This is an interesting group of instructions that operate on strings of bytes, words, double words, or quad words (long mode only). These instructions have implicit operands only:
- The source address should be loaded into the ESI (RSI for long mode) register
- The destination address should be loaded into the EDI (RDI for long mode) register
- One of the EAX (for example, AL and AX) register variations is used with all of them except the MOVS* and CMPS* instructions
- The number of iterations (if any) should be in ECX (only used with the REP* prefix)
These instructions may be divided into five groups. In fact, to put it in a more precise manner, there are five instructions supporting four data sizes each:
- MOVSB/MOVSW/MOVSD/MOVSQ: These move byte, word, double word, or quad word in memory from the location pointed by ESI/RSI to the location pointed by EDI/RDI. The instruction's suffix specifies the size of data to be moved. Setting ECX/RCX to the amount of data items to be moved and prefixing it with the REP* prefix instructs the processor to execute this instruction ECX times or while the condition used with the REP* prefix (if any) is true.
- CMPSB/CMPSW/CMPSD/CMPSQ: These compare the data pointed by the ESI/RSI register to the data pointed by the EDI/RDI register. The iteration rules are the same as for MOVS* instruction.
- SCASB/SCASW/SCASD/SCASQ: These scan sequences of data items (size thereof is specified by the instruction's suffix) pointed by the EDI/RDI register for a value specified in AL, AX, EAX, or RAX, depending on the mode (protected or long) and the instruction's suffix. Iterations rules are the same as those for the MOVS* instruction.
- LODSB/LODSW/LODSD/LODSQ: These load AL, AX, EAX, or RAX (depending on operation mode and instruction's suffix) with a value from memory, pointed by the ESI/RSI register. The iteration rules are the same as those for the MOVS* instruction.
- STOSB/STOSW/STOSD/STOSQ: These store the value of the AL, AX, EAX, or RAX registers to the memory location pointed by the EDI/RDI register. These iteration rules are the same as those for the MOVS* instruction.
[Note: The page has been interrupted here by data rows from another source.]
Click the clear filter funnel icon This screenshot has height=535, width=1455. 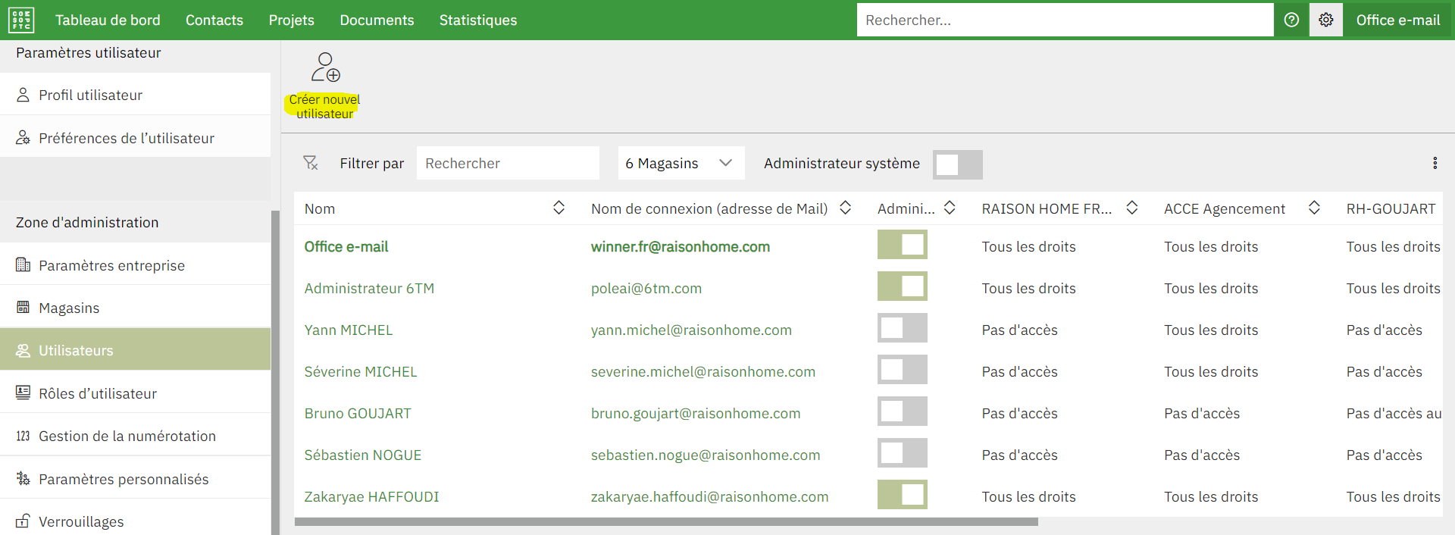311,163
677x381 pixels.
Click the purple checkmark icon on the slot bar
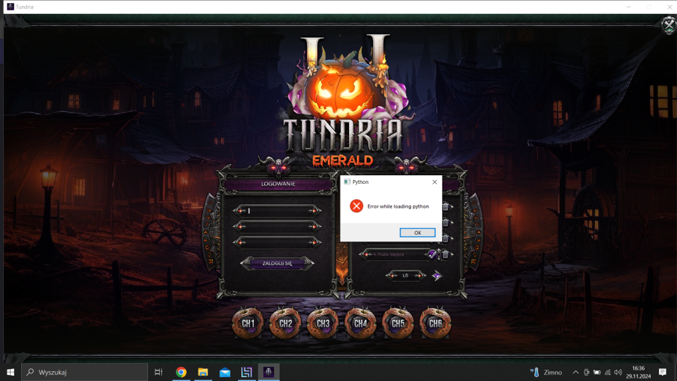click(433, 253)
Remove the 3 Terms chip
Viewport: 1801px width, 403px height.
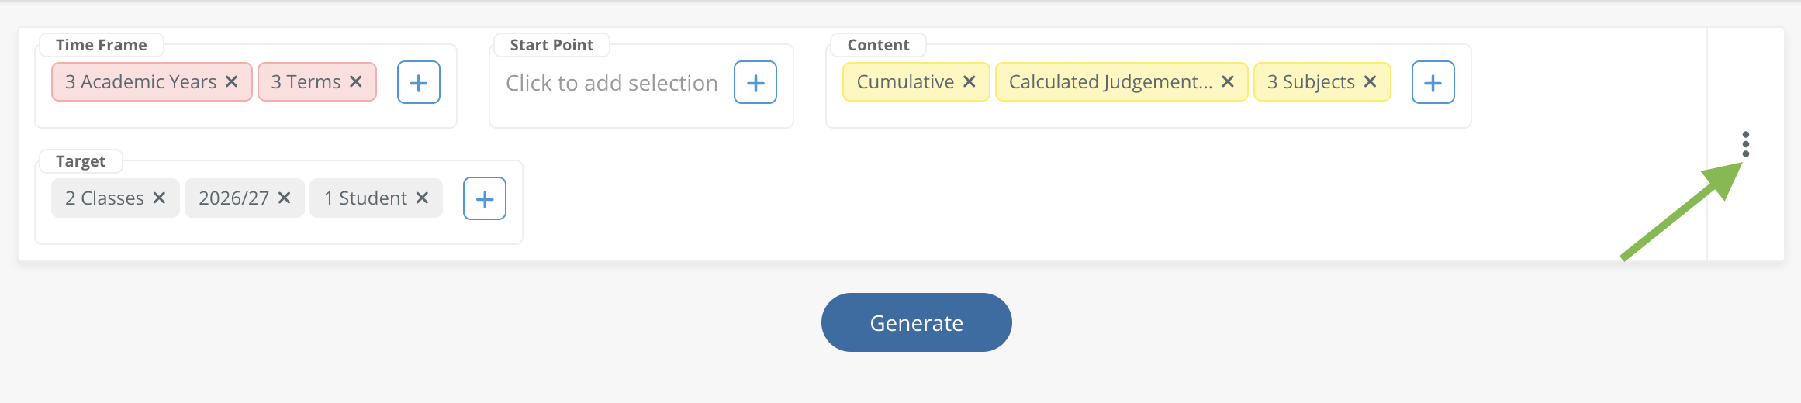(x=356, y=81)
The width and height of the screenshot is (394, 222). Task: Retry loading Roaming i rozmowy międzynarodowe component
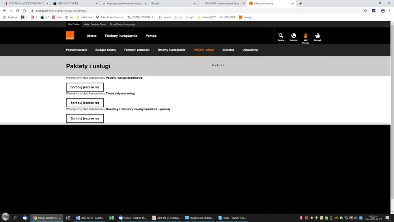pos(85,119)
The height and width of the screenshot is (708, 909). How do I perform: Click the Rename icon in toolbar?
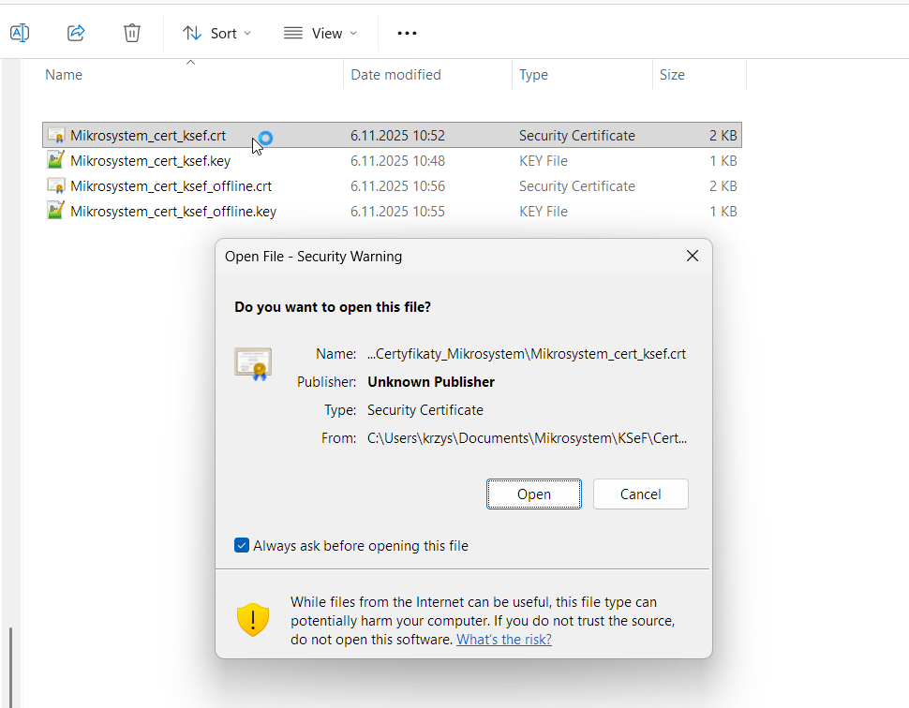click(x=20, y=33)
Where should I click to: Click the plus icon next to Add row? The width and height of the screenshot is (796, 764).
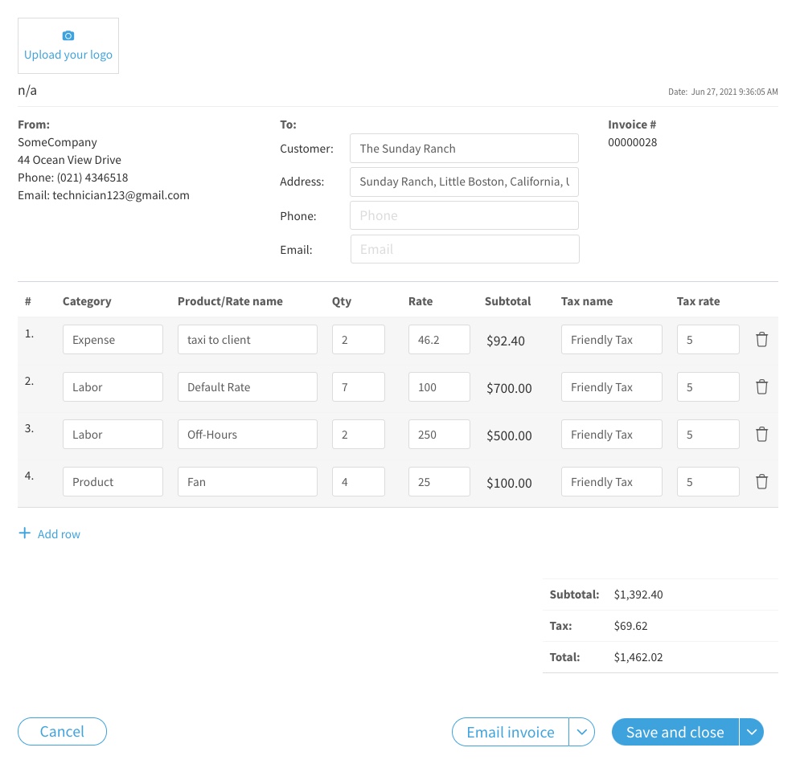[25, 533]
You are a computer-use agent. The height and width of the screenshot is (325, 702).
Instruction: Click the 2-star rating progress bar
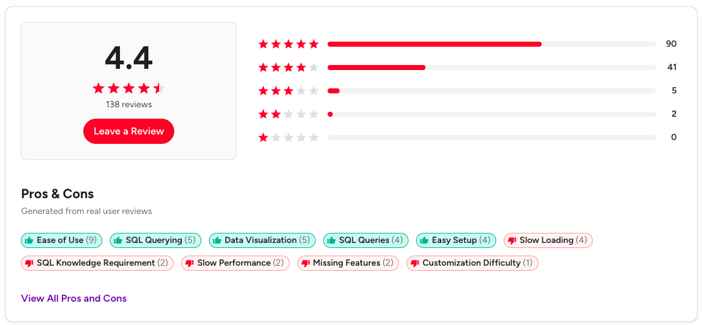(491, 114)
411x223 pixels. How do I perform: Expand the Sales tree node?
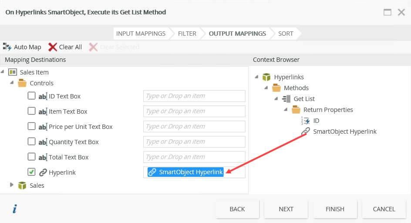12,185
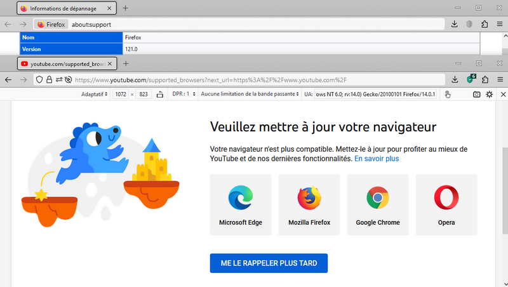Expand the DPR selector dropdown
The width and height of the screenshot is (508, 287).
pos(182,94)
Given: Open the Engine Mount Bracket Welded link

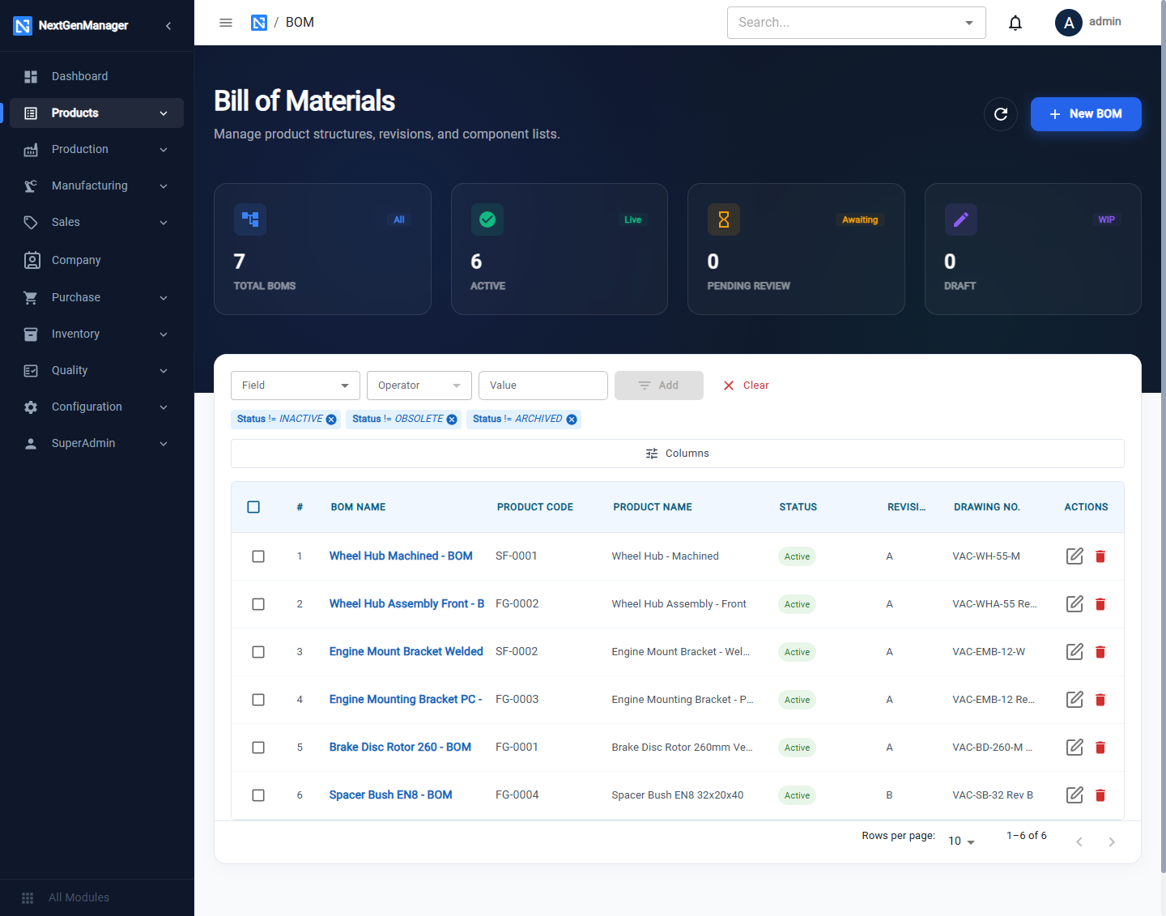Looking at the screenshot, I should (406, 651).
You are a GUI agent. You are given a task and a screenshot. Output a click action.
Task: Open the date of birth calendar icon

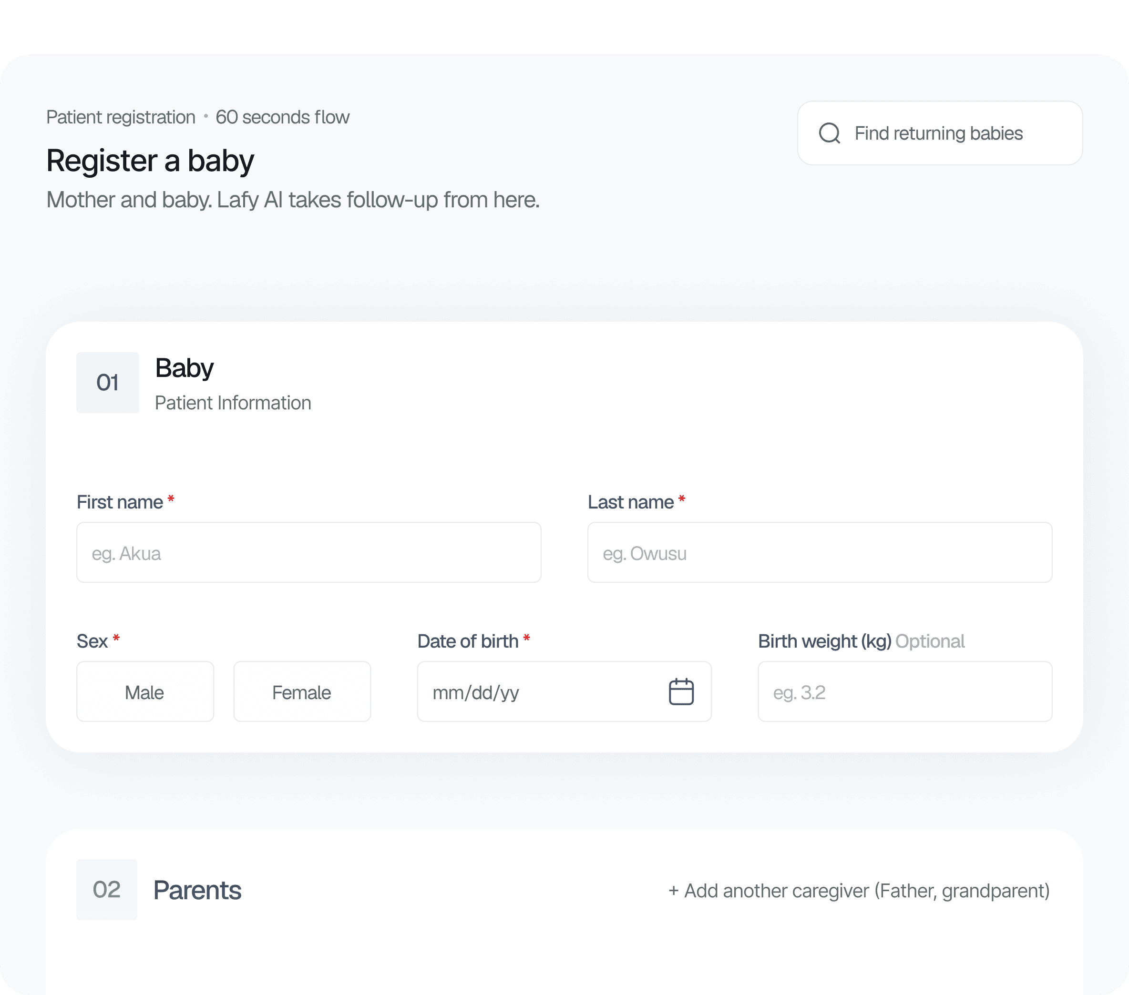pyautogui.click(x=681, y=692)
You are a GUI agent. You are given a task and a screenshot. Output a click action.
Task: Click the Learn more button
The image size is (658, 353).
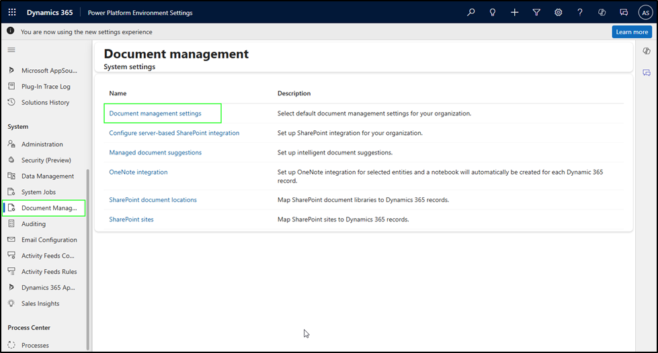(x=631, y=32)
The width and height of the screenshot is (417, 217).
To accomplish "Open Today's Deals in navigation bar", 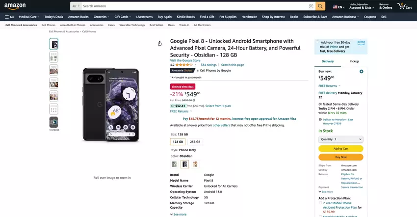I will pos(53,17).
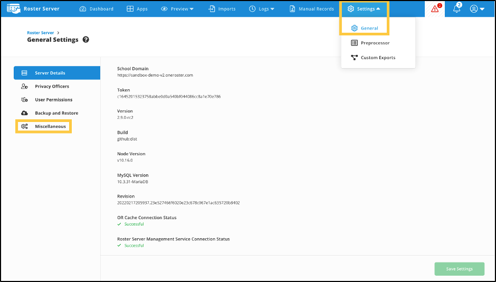Viewport: 496px width, 282px height.
Task: Follow the Roster Server breadcrumb link
Action: (x=41, y=33)
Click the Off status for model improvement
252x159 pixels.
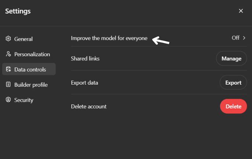tap(235, 38)
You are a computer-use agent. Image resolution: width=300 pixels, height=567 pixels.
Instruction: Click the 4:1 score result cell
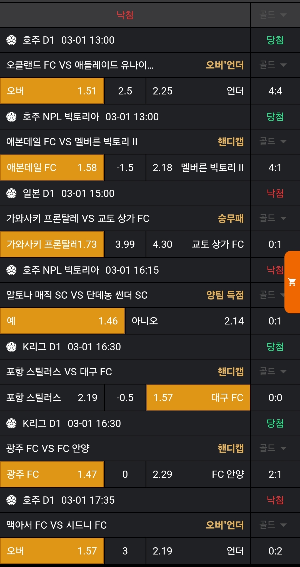275,168
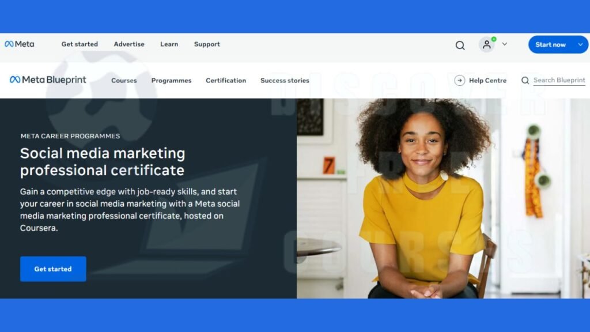Viewport: 590px width, 332px height.
Task: Go to Courses tab
Action: [124, 81]
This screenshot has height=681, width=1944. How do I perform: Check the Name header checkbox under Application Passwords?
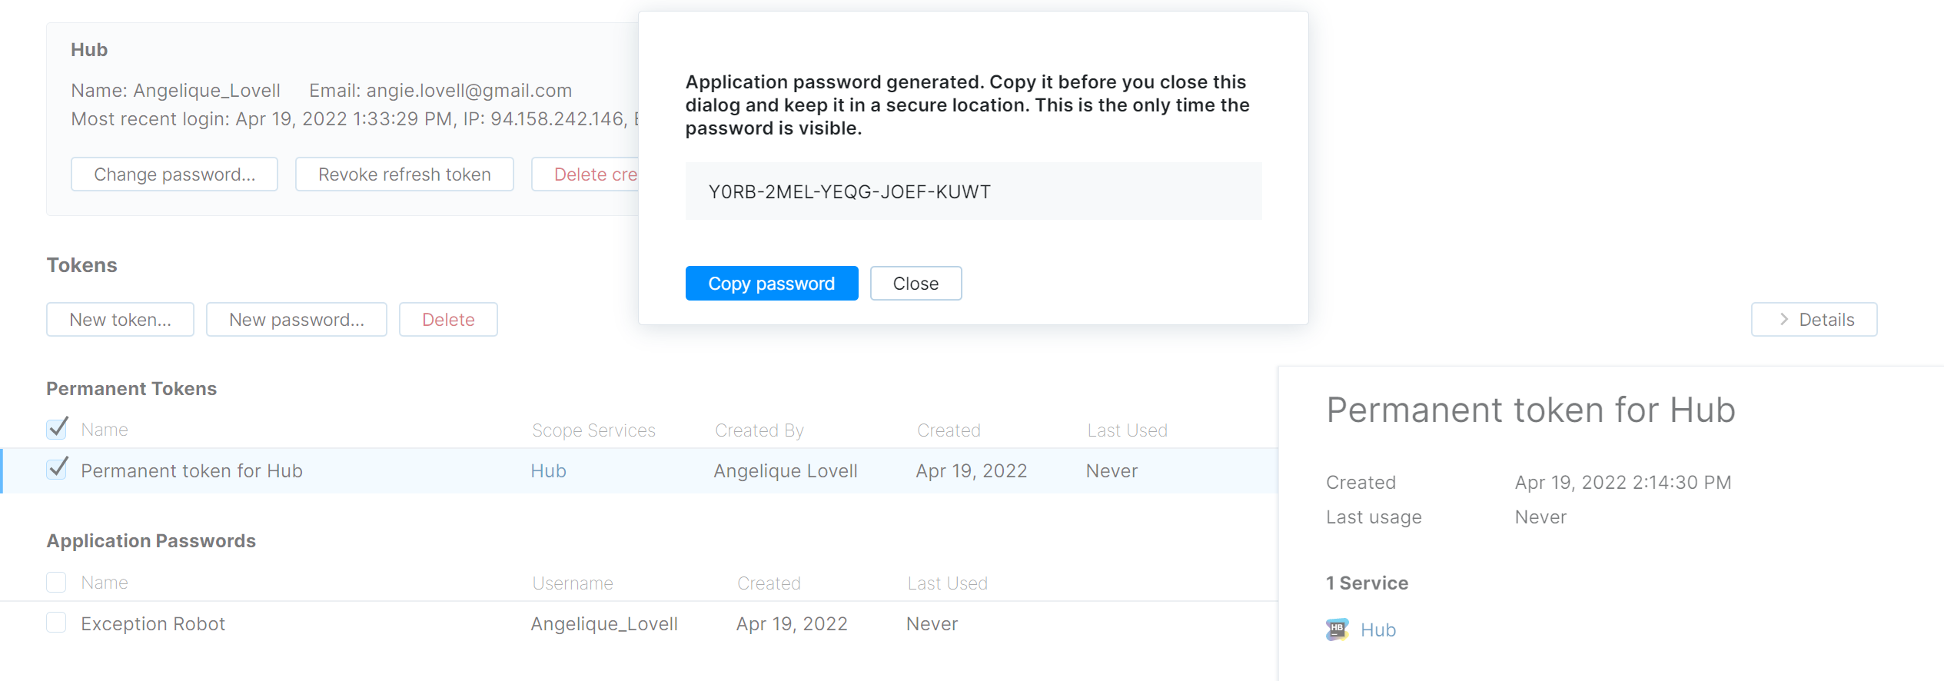[56, 582]
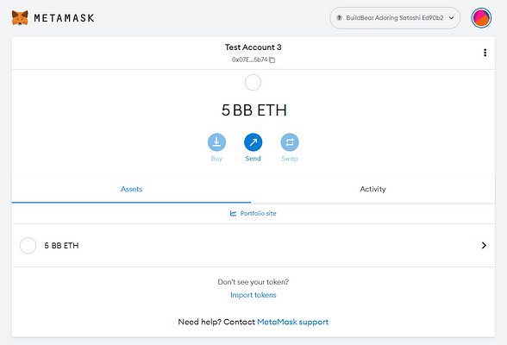Click the BB ETH token circle icon in the asset list
Viewport: 507px width, 345px height.
point(28,246)
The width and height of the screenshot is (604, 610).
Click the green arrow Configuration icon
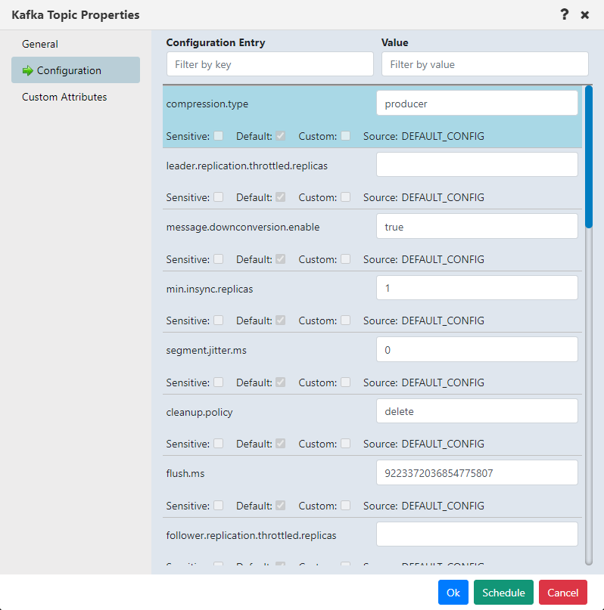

All of the preceding instructions have the explicit-operands form without a suffix, but in such a case, we need to specify the size of the operands. While the operands themselves may not be changed and therefore would always be ESI/RSI and EDI/RDI, all we may change is the size of the operand. The following is an example of such case:
scas byte[edi]
The following example shows typical usage of the SCAS* instruction--scanning a sequence of, in this particular case, bytes for specific value, which is stored in the AL register. The other instructions are similar in their usage.
; Calculate the length of a string
mov edi, hello
mov ecx, 0x100 ; Maximum allowed string length
xor al, al ; We will look for 0
rep scasb ; Scan for terminating 0
or ecx, 0 ; Check whether the string is too long
jz too_long
neg ecx ; Negate ECX
add ecx, 0x100 ; Get the length of the string
; ECX = 14 (includes terminating 0)
too_long:
; Handle this
hello db "Hello, World!", 0
The rep prefix, used in the preceding example, indicates to the processor that it should execute the prefixed command using the ECX register as a counter (in the same manner as it is used by the LOOP* instructions). However, there is one more optional condition designated by ZF (zero flag). Such a condition is specified by the condition suffix attached to REP. For example, using it with the E or Z suffix would instruct the processor to check ZF for being set before each iteration. Suffixes NE or NZ would instruct the processor to check ZF for being reset before each iteration. Consider the following example:
repz cmpsb
This would instruct the processor to keep comparing two sequences of bytes (pointed by the EDI/RDI and ESI/RSI registers) while they are equal and ECX is not zero.